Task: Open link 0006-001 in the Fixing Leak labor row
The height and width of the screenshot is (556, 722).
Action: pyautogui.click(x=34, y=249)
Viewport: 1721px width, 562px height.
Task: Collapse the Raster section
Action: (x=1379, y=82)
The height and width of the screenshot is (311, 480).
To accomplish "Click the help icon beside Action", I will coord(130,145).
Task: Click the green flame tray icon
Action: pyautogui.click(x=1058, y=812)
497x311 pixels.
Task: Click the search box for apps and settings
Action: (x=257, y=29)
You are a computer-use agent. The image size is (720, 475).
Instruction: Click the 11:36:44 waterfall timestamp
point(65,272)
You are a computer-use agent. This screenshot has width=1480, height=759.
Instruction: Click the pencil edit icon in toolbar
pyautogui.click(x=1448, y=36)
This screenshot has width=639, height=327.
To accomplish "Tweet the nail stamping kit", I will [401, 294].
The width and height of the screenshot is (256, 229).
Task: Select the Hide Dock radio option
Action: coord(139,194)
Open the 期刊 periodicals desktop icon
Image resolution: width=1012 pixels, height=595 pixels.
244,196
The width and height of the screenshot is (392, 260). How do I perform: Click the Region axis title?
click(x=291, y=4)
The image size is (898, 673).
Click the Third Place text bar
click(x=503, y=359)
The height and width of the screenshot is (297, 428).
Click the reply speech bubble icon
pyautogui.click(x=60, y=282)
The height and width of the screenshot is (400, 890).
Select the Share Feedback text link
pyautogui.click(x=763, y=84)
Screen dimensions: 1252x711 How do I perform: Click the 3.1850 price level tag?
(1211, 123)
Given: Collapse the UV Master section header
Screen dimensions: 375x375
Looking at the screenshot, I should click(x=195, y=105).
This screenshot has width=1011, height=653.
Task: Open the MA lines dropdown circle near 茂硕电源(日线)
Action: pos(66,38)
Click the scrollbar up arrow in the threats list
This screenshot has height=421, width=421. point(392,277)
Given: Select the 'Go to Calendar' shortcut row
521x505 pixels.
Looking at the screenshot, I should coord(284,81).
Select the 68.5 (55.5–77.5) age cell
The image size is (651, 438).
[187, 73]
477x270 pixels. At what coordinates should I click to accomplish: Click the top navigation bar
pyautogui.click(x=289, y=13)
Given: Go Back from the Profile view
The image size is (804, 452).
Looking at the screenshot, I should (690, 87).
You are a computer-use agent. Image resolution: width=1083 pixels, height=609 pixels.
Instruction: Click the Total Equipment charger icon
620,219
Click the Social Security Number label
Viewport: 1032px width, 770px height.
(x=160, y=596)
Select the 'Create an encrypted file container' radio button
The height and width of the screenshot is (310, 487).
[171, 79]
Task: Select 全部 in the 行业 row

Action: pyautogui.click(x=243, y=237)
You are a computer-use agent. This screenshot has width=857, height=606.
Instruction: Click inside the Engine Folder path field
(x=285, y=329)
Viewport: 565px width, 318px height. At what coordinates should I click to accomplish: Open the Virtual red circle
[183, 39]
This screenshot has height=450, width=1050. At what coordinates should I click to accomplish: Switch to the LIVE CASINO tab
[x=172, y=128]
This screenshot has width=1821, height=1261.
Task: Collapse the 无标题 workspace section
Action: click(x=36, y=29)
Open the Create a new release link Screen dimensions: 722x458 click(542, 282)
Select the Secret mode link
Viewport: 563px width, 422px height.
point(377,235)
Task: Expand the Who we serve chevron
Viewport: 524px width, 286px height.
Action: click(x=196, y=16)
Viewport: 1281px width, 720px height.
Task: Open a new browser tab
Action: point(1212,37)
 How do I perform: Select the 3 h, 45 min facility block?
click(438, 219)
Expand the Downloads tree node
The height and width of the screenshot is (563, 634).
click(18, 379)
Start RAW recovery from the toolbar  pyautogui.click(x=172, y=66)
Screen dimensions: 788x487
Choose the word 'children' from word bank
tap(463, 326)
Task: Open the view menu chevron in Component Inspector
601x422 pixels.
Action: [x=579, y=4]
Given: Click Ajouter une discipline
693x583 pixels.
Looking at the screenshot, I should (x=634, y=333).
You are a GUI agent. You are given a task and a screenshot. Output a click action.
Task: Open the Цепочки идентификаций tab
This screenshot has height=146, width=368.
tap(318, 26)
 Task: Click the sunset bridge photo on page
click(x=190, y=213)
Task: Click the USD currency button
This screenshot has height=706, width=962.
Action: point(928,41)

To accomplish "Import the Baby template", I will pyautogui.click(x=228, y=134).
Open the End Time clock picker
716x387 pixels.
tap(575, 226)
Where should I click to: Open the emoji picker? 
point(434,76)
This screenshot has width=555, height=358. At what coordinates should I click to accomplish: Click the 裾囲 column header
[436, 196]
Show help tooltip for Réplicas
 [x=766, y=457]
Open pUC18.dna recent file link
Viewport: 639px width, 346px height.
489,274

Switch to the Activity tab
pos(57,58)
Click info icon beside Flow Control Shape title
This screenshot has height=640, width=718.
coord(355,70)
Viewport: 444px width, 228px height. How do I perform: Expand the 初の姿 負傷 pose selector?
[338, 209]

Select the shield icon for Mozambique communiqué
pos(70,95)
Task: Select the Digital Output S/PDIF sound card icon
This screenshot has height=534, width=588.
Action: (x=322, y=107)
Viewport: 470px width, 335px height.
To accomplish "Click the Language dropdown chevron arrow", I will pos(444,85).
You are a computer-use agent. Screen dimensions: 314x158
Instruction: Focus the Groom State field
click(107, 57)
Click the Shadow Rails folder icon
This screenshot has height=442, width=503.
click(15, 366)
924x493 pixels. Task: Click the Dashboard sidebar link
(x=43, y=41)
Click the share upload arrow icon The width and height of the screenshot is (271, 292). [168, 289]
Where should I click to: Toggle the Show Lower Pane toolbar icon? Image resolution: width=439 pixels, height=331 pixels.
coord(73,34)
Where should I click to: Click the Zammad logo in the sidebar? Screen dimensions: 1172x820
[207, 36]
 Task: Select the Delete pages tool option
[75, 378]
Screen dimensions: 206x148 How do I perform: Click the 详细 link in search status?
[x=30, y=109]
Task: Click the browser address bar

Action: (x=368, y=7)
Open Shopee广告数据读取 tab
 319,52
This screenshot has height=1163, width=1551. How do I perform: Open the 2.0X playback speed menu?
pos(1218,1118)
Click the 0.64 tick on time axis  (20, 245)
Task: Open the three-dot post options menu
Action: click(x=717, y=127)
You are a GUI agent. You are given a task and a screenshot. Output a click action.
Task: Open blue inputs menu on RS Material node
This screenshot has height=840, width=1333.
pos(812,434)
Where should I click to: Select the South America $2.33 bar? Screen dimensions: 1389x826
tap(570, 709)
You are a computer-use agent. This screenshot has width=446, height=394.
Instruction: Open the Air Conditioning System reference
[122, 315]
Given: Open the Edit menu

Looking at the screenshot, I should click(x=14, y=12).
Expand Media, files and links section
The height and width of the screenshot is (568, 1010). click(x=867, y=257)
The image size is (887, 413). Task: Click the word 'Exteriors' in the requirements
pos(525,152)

---

**What you should do:** Rewrite the listing above, changing every "Instruction" to "Command" and leaving everything else as it is.

**Result:**
Task: Open link 0006-001 in the Fixing Leak labor row
The height and width of the screenshot is (556, 722).
Action: pyautogui.click(x=34, y=249)
Viewport: 1721px width, 562px height.
Task: Collapse the Raster section
Action: (x=1379, y=82)
The height and width of the screenshot is (311, 480).
To accomplish "Click the help icon beside Action", I will coord(130,145).
Task: Click the green flame tray icon
Action: pyautogui.click(x=1058, y=812)
497x311 pixels.
Task: Click the search box for apps and settings
Action: (x=257, y=29)
You are a computer-use agent. The image size is (720, 475).
Command: Click the 11:36:44 waterfall timestamp
point(65,272)
You are a computer-use agent. This screenshot has width=1480, height=759.
Command: Click the pencil edit icon in toolbar
pyautogui.click(x=1448, y=36)
This screenshot has width=639, height=327.
To accomplish "Tweet the nail stamping kit", I will [401, 294].
The width and height of the screenshot is (256, 229).
Task: Select the Hide Dock radio option
Action: coord(139,194)
Open the 期刊 periodicals desktop icon
Image resolution: width=1012 pixels, height=595 pixels.
244,196
The width and height of the screenshot is (392, 260). How do I perform: Click the Region axis title?
click(x=291, y=4)
The image size is (898, 673).
Click the Third Place text bar
click(x=503, y=359)
The height and width of the screenshot is (297, 428).
Click the reply speech bubble icon
pyautogui.click(x=60, y=282)
The height and width of the screenshot is (400, 890).
Select the Share Feedback text link
pyautogui.click(x=763, y=84)
Screen dimensions: 1252x711 How do I perform: Click the 3.1850 price level tag?
(1211, 123)
Given: Collapse the UV Master section header
Screen dimensions: 375x375
Looking at the screenshot, I should click(x=195, y=105).
This screenshot has width=1011, height=653.
Task: Open the MA lines dropdown circle near 茂硕电源(日线)
Action: pos(66,38)
Click the scrollbar up arrow in the threats list
This screenshot has height=421, width=421. point(392,277)
Given: Select the 'Go to Calendar' shortcut row
521x505 pixels.
Looking at the screenshot, I should coord(284,81).
Select the 68.5 (55.5–77.5) age cell
The image size is (651, 438).
[187, 73]
477x270 pixels. At what coordinates should I click to accomplish: Click the top navigation bar
pyautogui.click(x=289, y=13)
Given: Go Back from the Profile view
The image size is (804, 452).
Looking at the screenshot, I should (690, 87).
You are a computer-use agent. Image resolution: width=1083 pixels, height=609 pixels.
Command: Click the Total Equipment charger icon
620,219
Click the Social Security Number label
Viewport: 1032px width, 770px height.
(x=160, y=596)
Select the 'Create an encrypted file container' radio button
The height and width of the screenshot is (310, 487).
[171, 79]
Task: Select 全部 in the 行业 row

Action: pyautogui.click(x=243, y=237)
You are a computer-use agent. This screenshot has width=857, height=606.
Command: Click inside the Engine Folder path field
(x=285, y=329)
Viewport: 565px width, 318px height. At what coordinates should I click to accomplish: Open the Virtual red circle
[183, 39]
This screenshot has height=450, width=1050. At what coordinates should I click to accomplish: Switch to the LIVE CASINO tab
[x=172, y=128]
This screenshot has width=1821, height=1261.
Task: Collapse the 无标题 workspace section
Action: click(x=36, y=29)
Open the Create a new release link Screen dimensions: 722x458 click(542, 282)
Select the Secret mode link
Viewport: 563px width, 422px height.
point(377,235)
Task: Expand the Who we serve chevron
Viewport: 524px width, 286px height.
Action: click(x=196, y=16)
Viewport: 1281px width, 720px height.
Task: Open a new browser tab
Action: point(1212,37)
 How do I perform: Select the 3 h, 45 min facility block?
click(438, 219)
Expand the Downloads tree node
The height and width of the screenshot is (563, 634).
click(18, 379)
Start RAW recovery from the toolbar  pyautogui.click(x=172, y=66)
Screen dimensions: 788x487
Choose the word 'children' from word bank
tap(463, 326)
Task: Open the view menu chevron in Component Inspector
601x422 pixels.
Action: [x=579, y=4]
Given: Click Ajouter une discipline
693x583 pixels.
Looking at the screenshot, I should (x=634, y=333).
You are a GUI agent. You are given a task and a screenshot. Output a click action.
Task: Open the Цепочки идентификаций tab
This screenshot has height=146, width=368.
tap(318, 26)
 Task: Click the sunset bridge photo on page
click(x=190, y=213)
Task: Click the USD currency button
This screenshot has height=706, width=962.
Action: point(928,41)

To accomplish "Import the Baby template", I will pyautogui.click(x=228, y=134).
Open the End Time clock picker
716x387 pixels.
tap(575, 226)
Where should I click to: Open the emoji picker? 
point(434,76)
This screenshot has width=555, height=358. At what coordinates should I click to accomplish: Click the 裾囲 column header
[436, 196]
Show help tooltip for Réplicas
 [x=766, y=457]
Open pUC18.dna recent file link
Viewport: 639px width, 346px height.
489,274

Switch to the Activity tab
pos(57,58)
Click info icon beside Flow Control Shape title
This screenshot has height=640, width=718.
coord(355,70)
Viewport: 444px width, 228px height. How do I perform: Expand the 初の姿 負傷 pose selector?
[338, 209]

Select the shield icon for Mozambique communiqué
pos(70,95)
Task: Select the Digital Output S/PDIF sound card icon
This screenshot has height=534, width=588.
Action: (x=322, y=107)
Viewport: 470px width, 335px height.
To accomplish "Click the Language dropdown chevron arrow", I will pos(444,85).
You are a computer-use agent. Screen dimensions: 314x158
Command: Focus the Groom State field
click(107, 57)
Click the Shadow Rails folder icon
This screenshot has height=442, width=503.
click(15, 366)
924x493 pixels. Task: Click the Dashboard sidebar link
(x=43, y=41)
Click the share upload arrow icon The width and height of the screenshot is (271, 292). [168, 289]
Where should I click to: Toggle the Show Lower Pane toolbar icon? Image resolution: width=439 pixels, height=331 pixels.
coord(73,34)
Where should I click to: Click the Zammad logo in the sidebar? Screen dimensions: 1172x820
[207, 36]
 Task: Select the Delete pages tool option
[75, 378]
Screen dimensions: 206x148 How do I perform: Click the 详细 link in search status?
[x=30, y=109]
Task: Click the browser address bar

Action: (x=368, y=7)
Open Shopee广告数据读取 tab
 319,52
This screenshot has height=1163, width=1551. How do I perform: Open the 2.0X playback speed menu?
pos(1218,1118)
Click the 0.64 tick on time axis  (20, 245)
Task: Open the three-dot post options menu
Action: click(x=717, y=127)
You are a GUI agent. You are given a task and a screenshot. Output a click action.
Task: Open blue inputs menu on RS Material node
This screenshot has height=840, width=1333.
pos(812,434)
Where should I click to: Select the South America $2.33 bar? Screen dimensions: 1389x826
tap(570, 709)
You are a computer-use agent. This screenshot has width=446, height=394.
Command: Open the Air Conditioning System reference
[122, 315]
Given: Open the Edit menu

Looking at the screenshot, I should click(x=14, y=12).
Expand Media, files and links section
The height and width of the screenshot is (568, 1010). click(x=867, y=257)
The image size is (887, 413). Task: Click the word 'Exteriors' in the requirements
pos(525,152)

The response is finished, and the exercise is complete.